-- STUDY TEXT follows --
I’m Glad my Mom Died, Just Kidding…Here’s a Book Review


Emma Cubberley, Yearbook Editor-in-Chief

**This article will contain spoilers. 


Jennette McCurdy’s debut memoir displays a startling title on bookshelves everywhere; that’s if it’s not sold out of course. Published in August, I’m Glad my Mom Died has been a hit. So much of a hit that it became a New York Times Bestseller and sold out within 24 hours of release. Possibly because of its shocking title, this book sure pushed some boundaries on writing a memoir.


McCurdy begins her memoir by her unwrapping a gift wrapped in Christmas wrapping paper in the middle of June. McCurdy makes sure to not rip any of the paper, as that is how her mom likes it. She then explains that her brother describes her mother as a hoarder. A small house with trash strewn everywhere is what Jennette grew up knowing. Her Mom was diagnosed with cancer when Jennette was only 2 years old, but at the time this memoir begins she is in remission. Jennette’s mother was rather attached to her childhood even as an adult. This led her to decide to sign Jennette up for acting at the young age of 8, which was something her mother was never allowed to do.
-- STUDY TEXT concluded --
-- RECORD EXTRACTS follows --
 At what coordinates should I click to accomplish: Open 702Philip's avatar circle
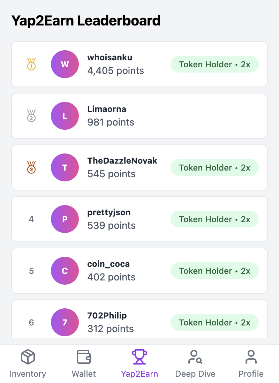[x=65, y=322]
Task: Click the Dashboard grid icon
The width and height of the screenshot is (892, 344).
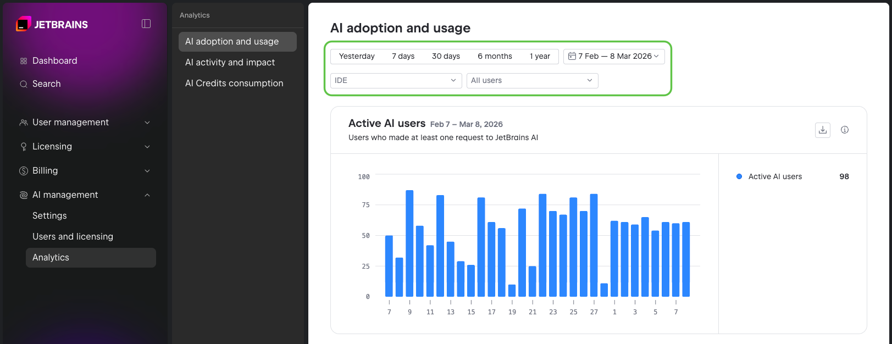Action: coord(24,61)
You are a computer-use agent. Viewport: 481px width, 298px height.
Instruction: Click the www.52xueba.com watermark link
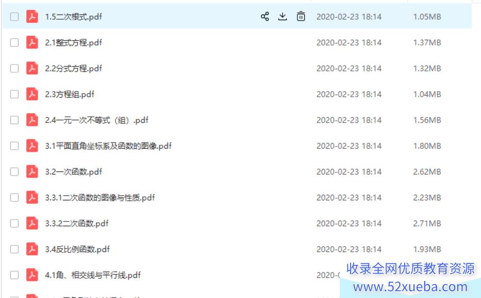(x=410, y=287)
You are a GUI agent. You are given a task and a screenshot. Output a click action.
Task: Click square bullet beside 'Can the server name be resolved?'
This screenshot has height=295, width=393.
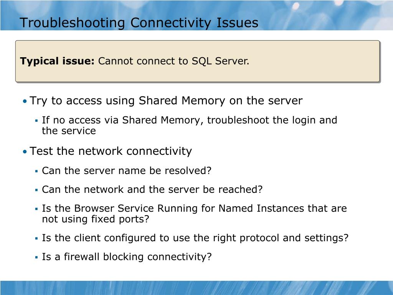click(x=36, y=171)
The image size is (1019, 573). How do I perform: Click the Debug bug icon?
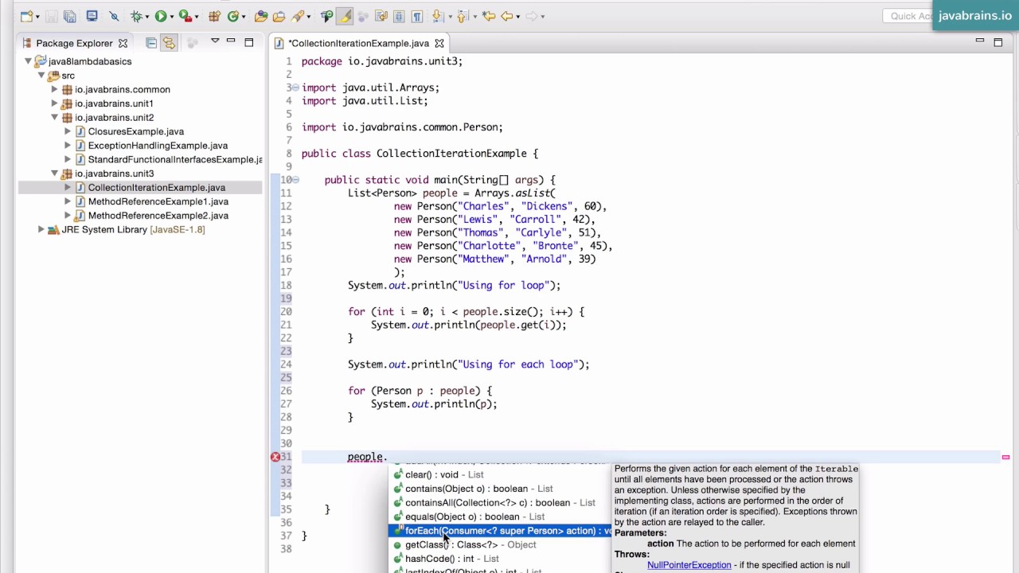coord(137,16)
-- RECORD EXTRACTS concluded --
-- RECORD EXTRACTS follows --
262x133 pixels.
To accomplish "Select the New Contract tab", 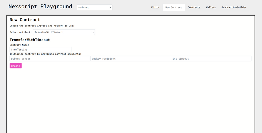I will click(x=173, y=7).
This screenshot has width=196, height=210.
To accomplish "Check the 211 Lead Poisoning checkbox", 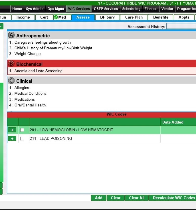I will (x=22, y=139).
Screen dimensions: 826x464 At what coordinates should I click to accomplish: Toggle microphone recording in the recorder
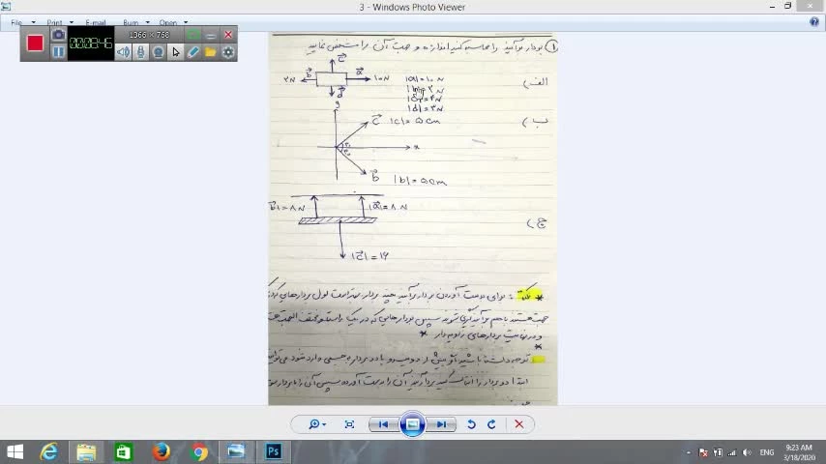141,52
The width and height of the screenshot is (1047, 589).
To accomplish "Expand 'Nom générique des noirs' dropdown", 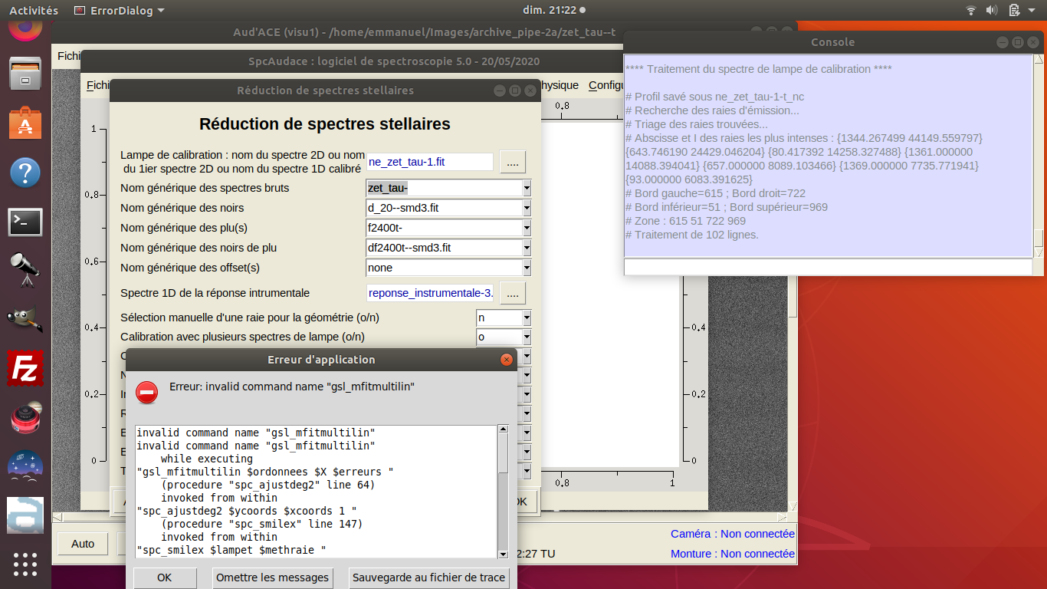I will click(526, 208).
-- RECORD EXTRACTS concluded --
-- RECORD EXTRACTS follows --
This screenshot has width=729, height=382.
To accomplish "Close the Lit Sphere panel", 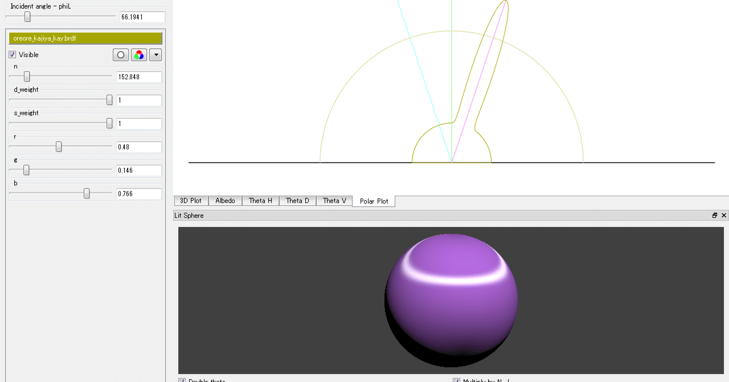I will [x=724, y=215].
-- RECORD EXTRACTS concluded --
● **INSTRUCTIONS FOR THE TASK**: Retype everything from "Emma Cubberley, Yearbook" down to "writing a memoir." in the book review above, word for word.

● **EXERCISE RESULT**:
Emma Cubberley, Yearbook Editor-in-Chief

**This article will contain spoilers. 


Jennette McCurdy’s debut memoir displays a startling title on bookshelves everywhere; that’s if it’s not sold out of course. Published in August, I’m Glad my Mom Died has been a hit. So much of a hit that it became a New York Times Bestseller and sold out within 24 hours of release. Possibly because of its shocking title, this book sure pushed some boundaries on writing a memoir.